» **指示**
**1)** 本文について、次の問いに答えてください。
(a) 要点では、上代における正常でないヤの係り結びの例を、何から何への過渡的な姿として捉えるとしていますか。
(b) 野村(2001)は、係助詞のヤが何から発達したものではないかと述べていますか。
(c) 「特殊な結び」の型は、どのような形で示されていますか。
**2)** 記録のうち、「财经培训 (293, 512)」を含む行から「智得教育 (120, 688)」を含む行まで（両端を含む）を、各行の文言も含めてすべて書き直してください。その際、解答の座標の数値はすべて2.3倍にスケーリングし、整数に四捨五入してください（0.5は切り上げ）。

» **本文**

堀尾香代子(2013.3)「上代語にみるヤによる係り結びの異型」『北九州市立大学文学部紀要』82
要点
- 上代における正常でないヤの係り結びの例に関して
- 間投助詞ヤから係助詞ヤへの過渡的な姿として捉える
上代の助詞ヤ
- 係助詞・終助詞・間投助詞のヤが本来同一であったとする見解
- 野村(2001):「係助詞のヤは、間投助詞・終助詞のヤから発達したものではないかと思う」
- 佐伯(1958):「「や」にも、間投助詞でなく、係助詞に属するものがあるが、これも元来別なものではなく、間投助詞がもとで変わって行ったものだろうと考えられる」
- 山口(1990):「疑問表現には、…古代語の疑問の係助詞「や」のように、本来詠嘆を主とする形式(間投助詞)であったものが疑問形式としても用いられるようになったと推定されるものがあったりする」
係り結びの異型
- 特殊な結び*1
- ~ヤ~体言:見む人八誰(1968)、ここにありて筑紫也いづち(574)
- 述部の疑問詞が疑問文であることを決定しているので、呼びかけの「や」に近い
- 「元来疑問の意をもたないヤが疑問文へと入り込む先駆的な諸例」(p.19)

» **項目**

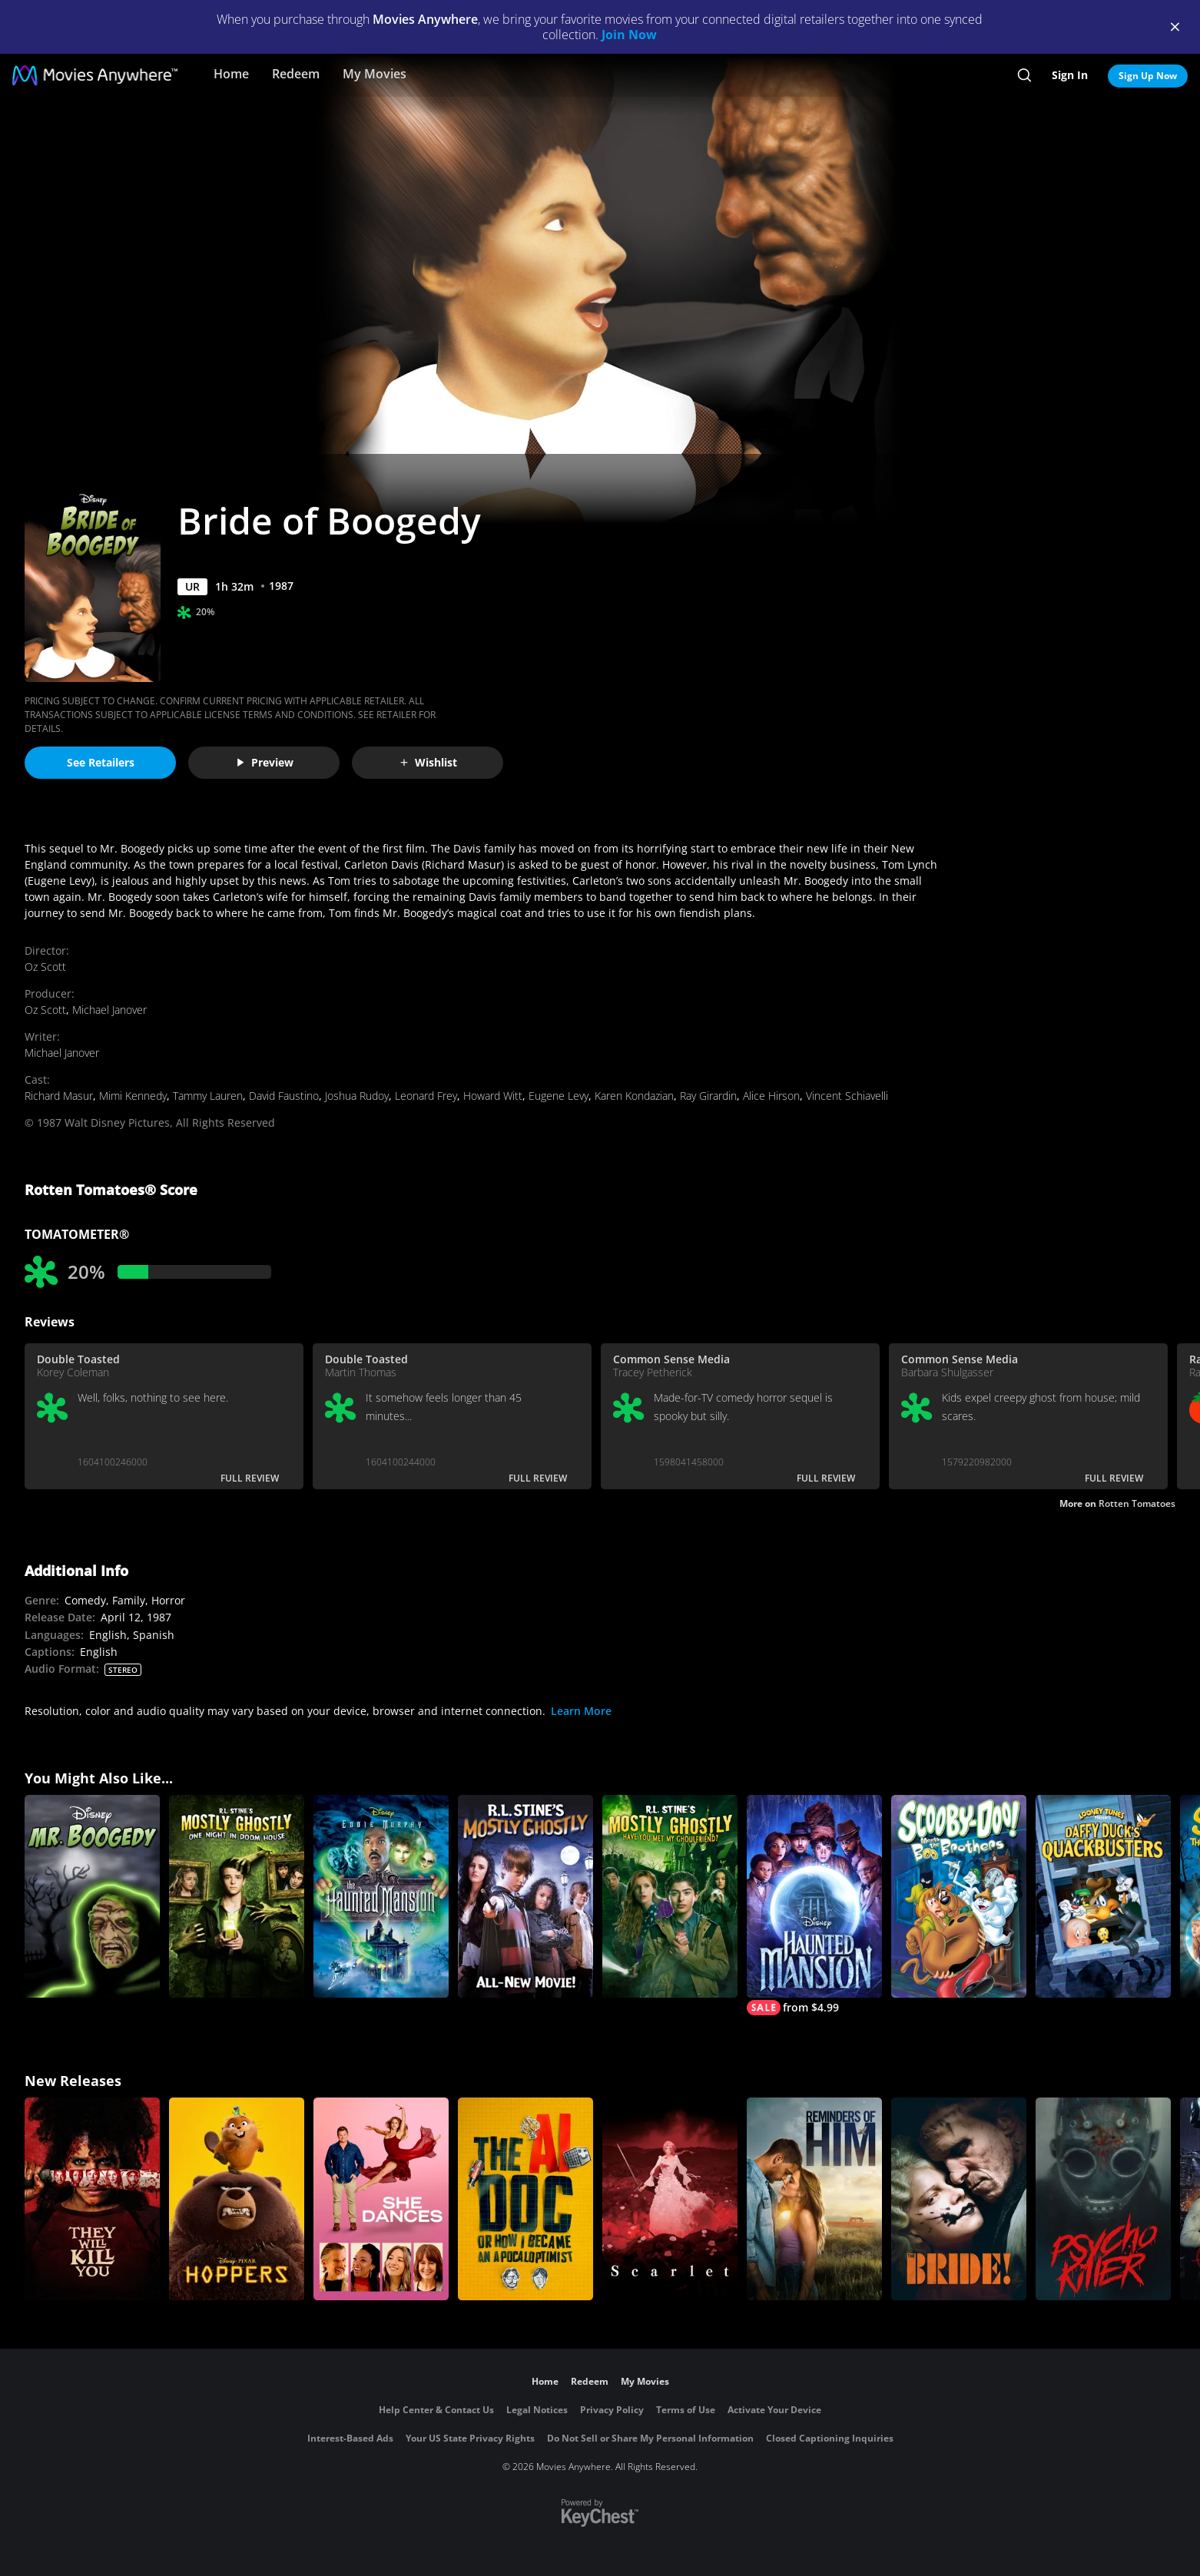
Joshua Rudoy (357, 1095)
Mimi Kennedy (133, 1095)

==

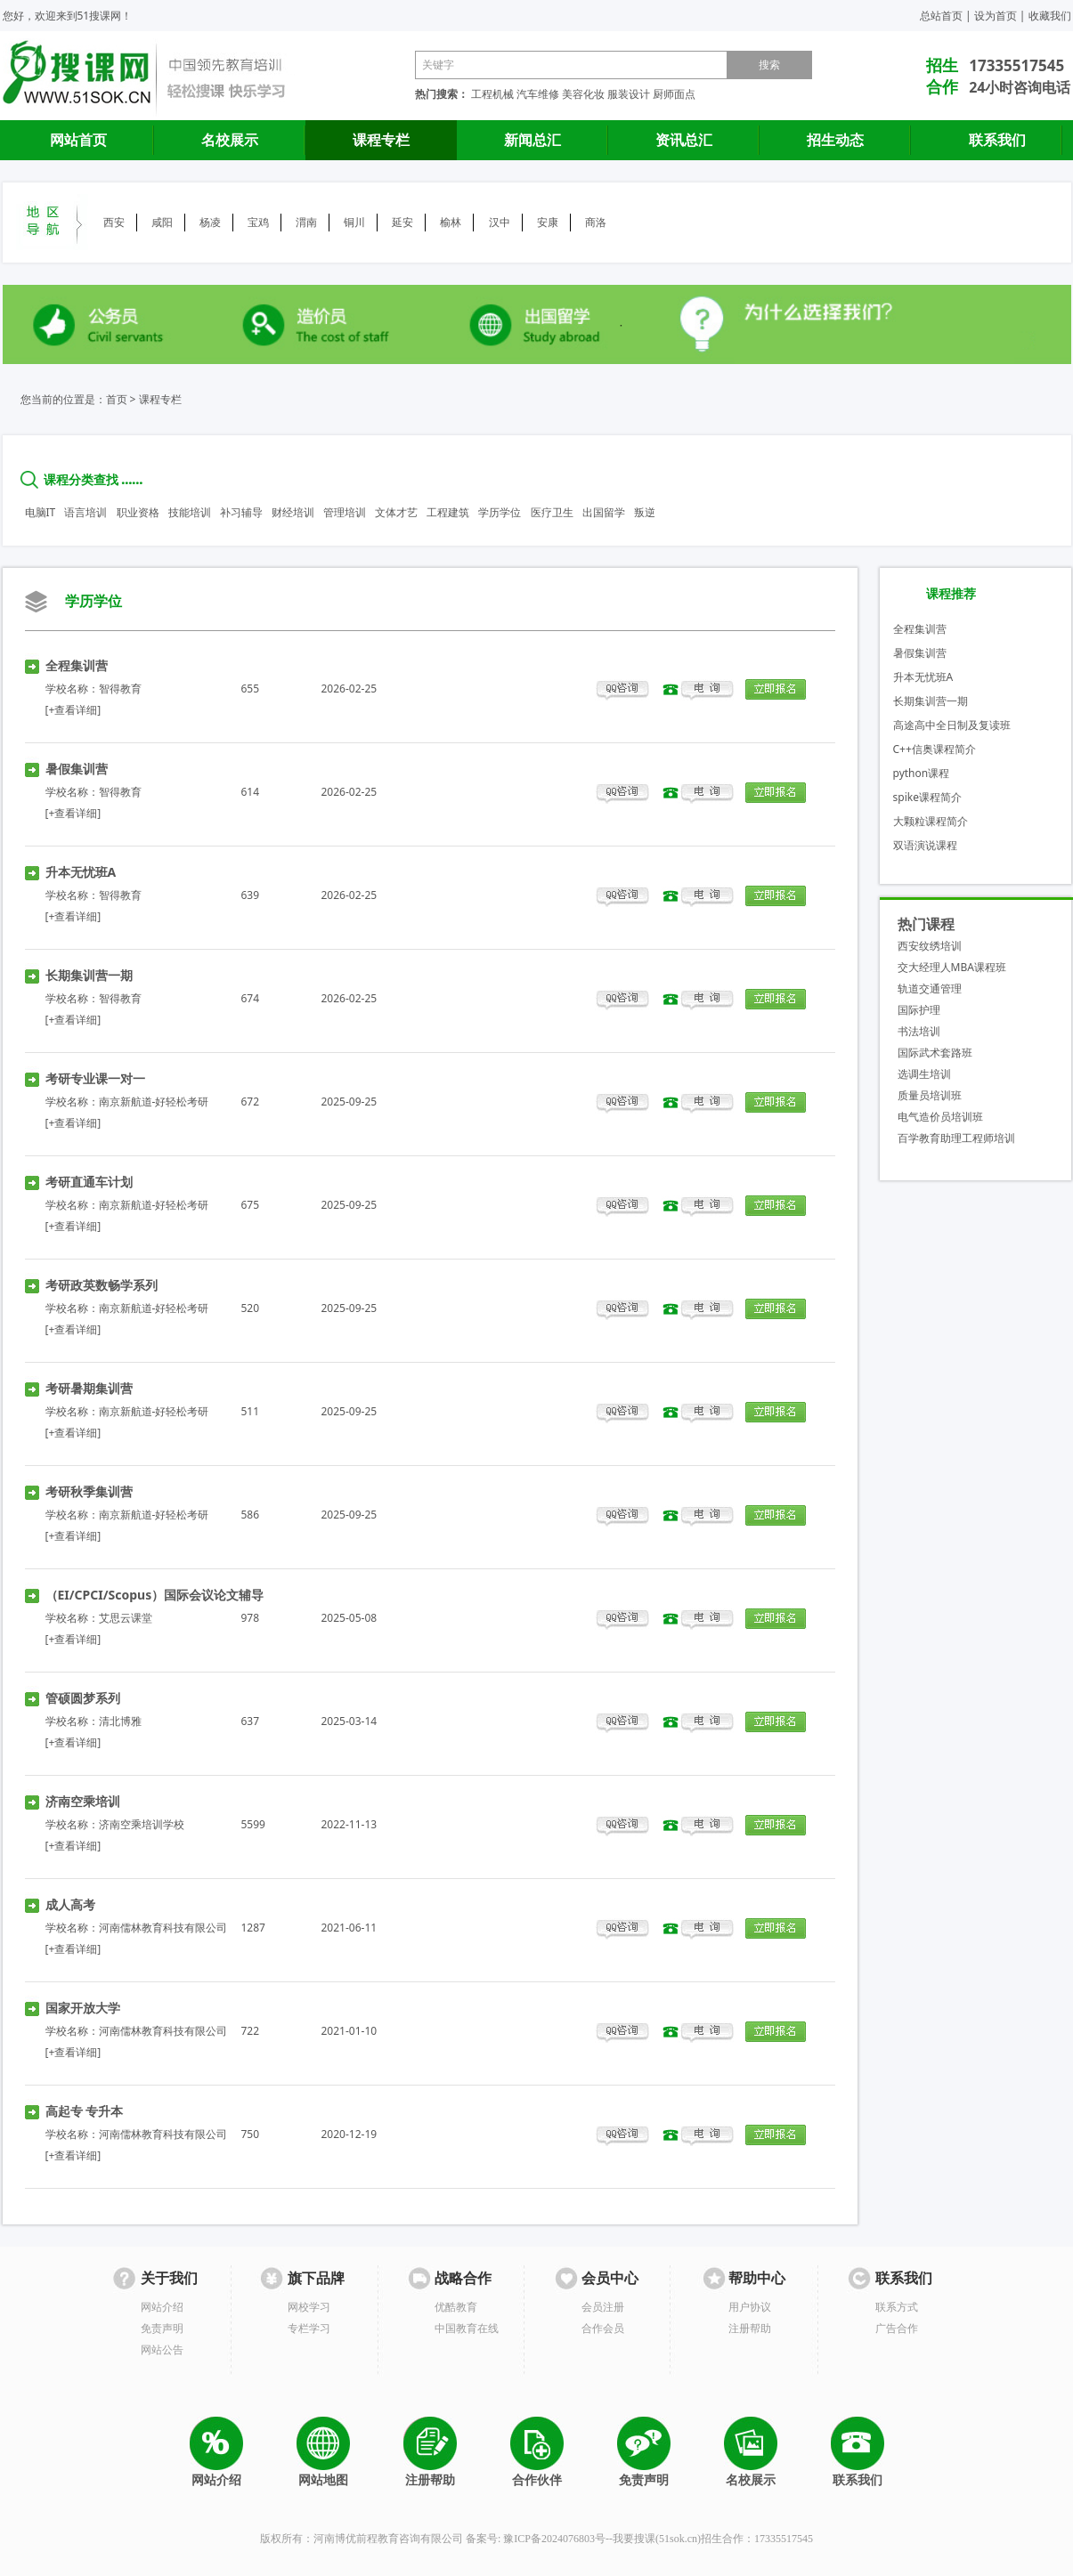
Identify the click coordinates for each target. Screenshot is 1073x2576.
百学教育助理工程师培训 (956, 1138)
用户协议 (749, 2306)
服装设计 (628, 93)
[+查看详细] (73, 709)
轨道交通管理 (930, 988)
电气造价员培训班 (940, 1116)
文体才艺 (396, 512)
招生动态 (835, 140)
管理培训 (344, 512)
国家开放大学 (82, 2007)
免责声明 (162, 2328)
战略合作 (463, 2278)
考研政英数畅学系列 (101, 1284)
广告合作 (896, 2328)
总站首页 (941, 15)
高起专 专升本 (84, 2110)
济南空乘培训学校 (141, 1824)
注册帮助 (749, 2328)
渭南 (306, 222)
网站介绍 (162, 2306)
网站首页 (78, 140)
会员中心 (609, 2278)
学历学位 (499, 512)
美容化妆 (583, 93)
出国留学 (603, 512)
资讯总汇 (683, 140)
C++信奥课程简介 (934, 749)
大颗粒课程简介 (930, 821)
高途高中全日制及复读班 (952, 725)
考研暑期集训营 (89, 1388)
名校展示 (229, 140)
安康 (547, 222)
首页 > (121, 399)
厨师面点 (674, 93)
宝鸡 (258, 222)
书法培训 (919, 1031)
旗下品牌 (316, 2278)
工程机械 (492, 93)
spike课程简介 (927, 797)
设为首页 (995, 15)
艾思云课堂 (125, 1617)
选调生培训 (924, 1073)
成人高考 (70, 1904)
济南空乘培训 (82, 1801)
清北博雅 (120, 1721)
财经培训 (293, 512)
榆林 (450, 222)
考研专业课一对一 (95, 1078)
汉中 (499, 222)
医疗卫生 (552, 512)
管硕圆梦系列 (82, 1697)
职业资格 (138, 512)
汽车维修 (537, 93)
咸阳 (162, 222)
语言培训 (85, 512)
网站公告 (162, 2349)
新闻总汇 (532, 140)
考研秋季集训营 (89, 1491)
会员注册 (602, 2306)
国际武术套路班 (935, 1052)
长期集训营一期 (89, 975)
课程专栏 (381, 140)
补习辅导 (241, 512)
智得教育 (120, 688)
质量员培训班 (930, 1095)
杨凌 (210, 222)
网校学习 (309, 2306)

» **課題別解答**
**1)**
(a) 間投助詞ヤから係助詞ヤへの過渡的な姿
(b) 間投助詞・終助詞のヤ
(c) ~ヤ~体言

**2)**
财经培训 (674, 1178)
榆林 (1035, 511)
考研专业课一对一 (219, 2479)
汉中 (1148, 511)
医疗卫生 (1270, 1178)
管硕圆梦系列 (189, 3903)
职业资格 (317, 1178)
汽车维修 (1235, 214)
咸阳 (373, 511)
语言培训 (196, 1178)
网站公告 (373, 5403)
新闻总汇 (1224, 322)
考研秋季集训营 (205, 3429)
会员注册 (1385, 5304)
国际武术套路班 (2151, 2420)
长期集训营一期 (205, 2243)
课程专栏 (876, 322)
补习辅导 (554, 1178)
智得教育 (276, 1582)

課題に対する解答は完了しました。